No outro dia meu filho tomou-me pela mão e saiu comigo rumo às montanhas. Durante a caminhada ele me falou assim:

—Hoje, nós combinamos brincar de voar como os passarinhos. Ontem, nós brincamos de nadar como os peixes no rio. Foi ótimo!

—Me fale de tudo que vocês costumam brincar. Perguntei, curioso, tentando desvendar as fantasias de uma criança.

—A gente brinca de ser... De ser... De ser, sei lá... Ser... Ele não conseguia complementar a sua resposta.

Percebi que sua resposta talvez não tivesse mesmo um complemento. Talvez fosse simples o suficiente para a nossa mente adulta querer complicar. Brincar de SER seria a resposta. Não tentei complicar a questão, na verdade nem tive abertura para isto, pois antes que me desse conta, meu filho já estava lá no alto da montanha com os braços abertos prontos para voar como um pássaro. Desceu correndo, batendo os braços e dando gargalhadas de soluçar. Chegou, finalmente, junto a mim e pediu que voasse também. Tentei, mas não senti a harmoniosa sensação que meu filho demonstrava.
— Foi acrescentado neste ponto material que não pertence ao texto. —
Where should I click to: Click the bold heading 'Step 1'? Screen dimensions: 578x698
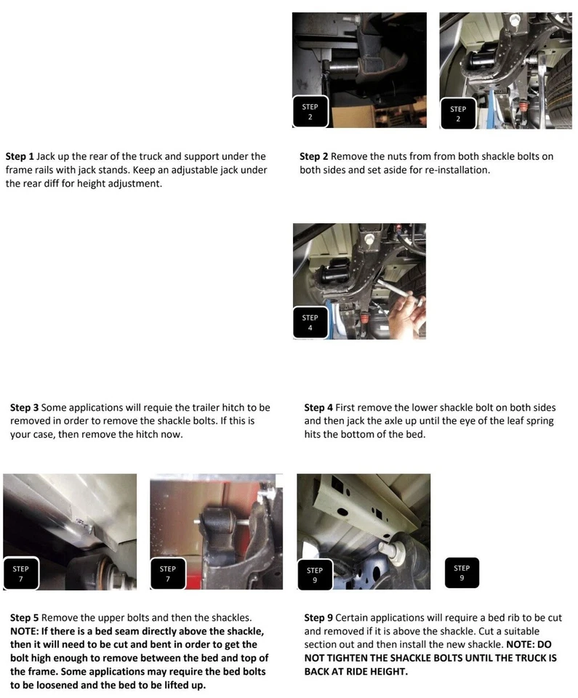pyautogui.click(x=20, y=156)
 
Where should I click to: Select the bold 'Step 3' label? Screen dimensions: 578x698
pyautogui.click(x=25, y=407)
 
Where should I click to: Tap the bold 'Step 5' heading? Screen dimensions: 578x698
pyautogui.click(x=25, y=617)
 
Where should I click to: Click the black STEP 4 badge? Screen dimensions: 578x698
pyautogui.click(x=310, y=323)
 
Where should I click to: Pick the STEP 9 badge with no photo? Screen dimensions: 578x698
pyautogui.click(x=462, y=573)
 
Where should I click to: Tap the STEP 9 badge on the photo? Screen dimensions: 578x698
pyautogui.click(x=315, y=574)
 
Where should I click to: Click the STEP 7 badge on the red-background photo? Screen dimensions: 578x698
pyautogui.click(x=168, y=574)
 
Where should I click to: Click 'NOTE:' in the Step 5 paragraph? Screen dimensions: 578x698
pyautogui.click(x=25, y=631)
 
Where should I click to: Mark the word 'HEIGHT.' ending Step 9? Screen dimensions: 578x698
pyautogui.click(x=388, y=671)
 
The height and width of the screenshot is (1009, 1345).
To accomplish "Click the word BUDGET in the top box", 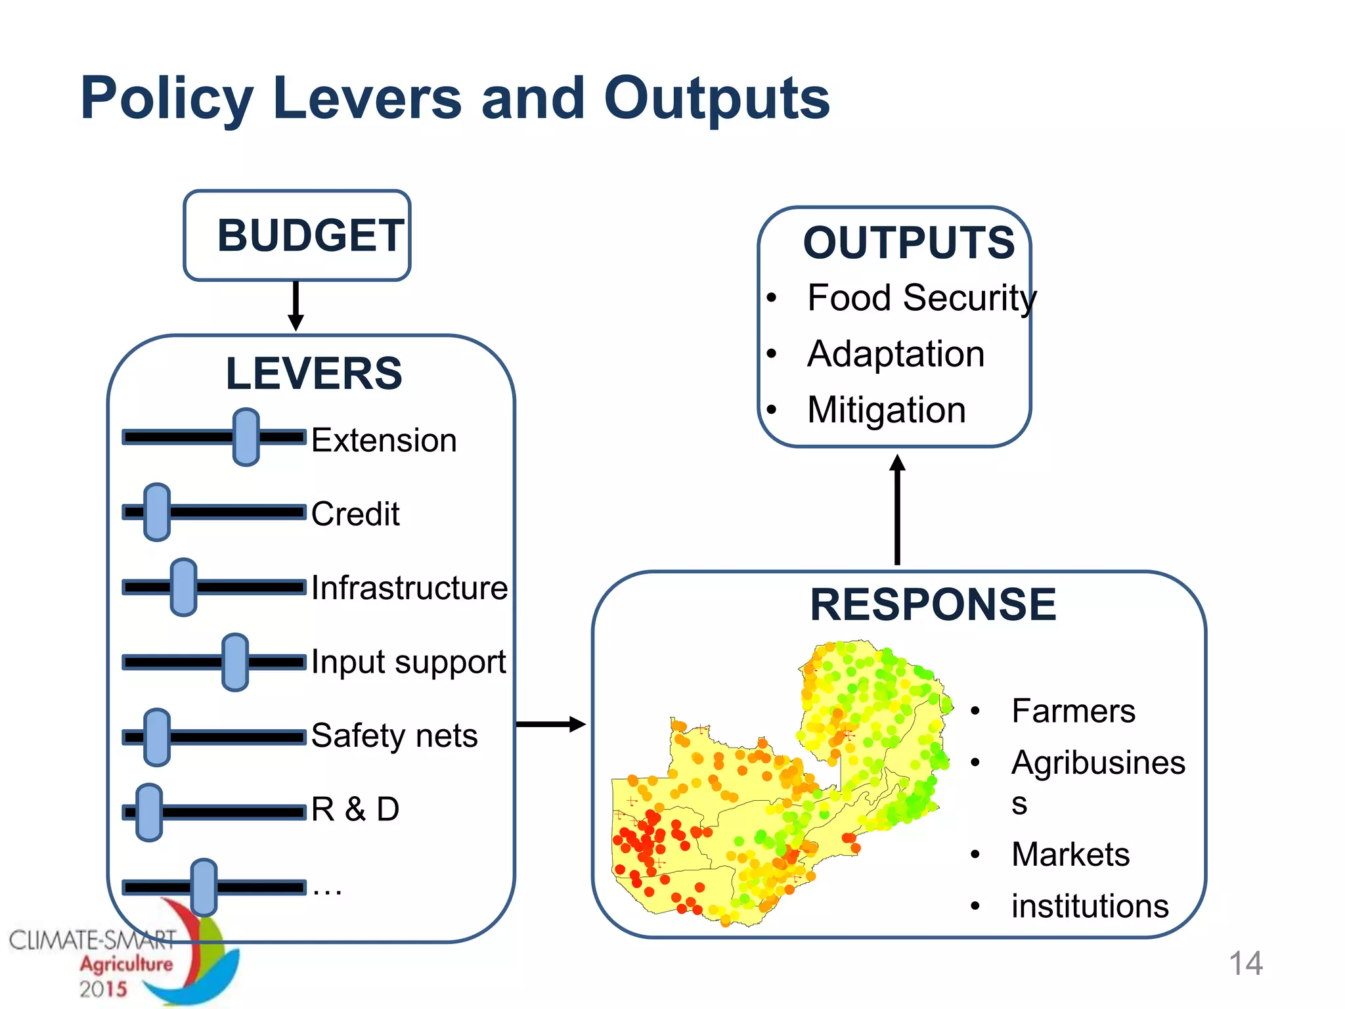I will tap(310, 235).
Decepcionado, ele olhou-me nos olhos e disse:

—Talvez, você prefira planar...

Levou-me até o alto da montanha novamente. Tirou as roupas, fechou os olhos, abriu os braços e se limitou a ficar quietinho apenas sentindo o vento tocar em seu corpo. Tentei fazer o mesmo, mas achei-me ridículo. Abri meus olhos e encontrei a paz, não em mim, mas em meu filho. Descobri que ela era muito mais do que a tranquilidade e harmonia; era, na verdade, a genuína alma de uma criança. Tive a plena consciência de que enquanto eu estivesse fechado e achando ridículo o que era demasiadamente simples e belo, jamais conseguiria encontra-la. Era necessário me abrir. Antes de voar, talvez precisasse abrir meus braços para acolher o que sempre rejeitei. Naquele momento abri meus braços para abraçar meu filho e lhe disse com fervor:

—Obrigado filhinho! Adorei a sua companheira, no entanto preciso ainda aprender a brincar com ela. Acho que estou pesado demais, não consigo voar e nem planar.

—Por que você ficou pesado, papai?

—Acho que é porque virei gente grande.

—Desse jeito eu não vou querer crescer, eu vou querer ser sempre uma criança.

—Pois eu lhe digo uma coisa muito importante, meu filho. Você pode crescer sem receios, só não pode deixar nunca de ser uma criança também.

—Tem jeito de ser gente grande e criança ao mesmo tempo? Perguntou-me confuso.

—Acho que sim. Preciso descobrir. Acho que preciso ir atrás da criança que mora dentro de todos nós, principalmente aquela que mora dentro de mim. Se eu encontra-la, com certeza ela estará assim como você, de mãos dadas com a paz e brincando com ela todos os dias.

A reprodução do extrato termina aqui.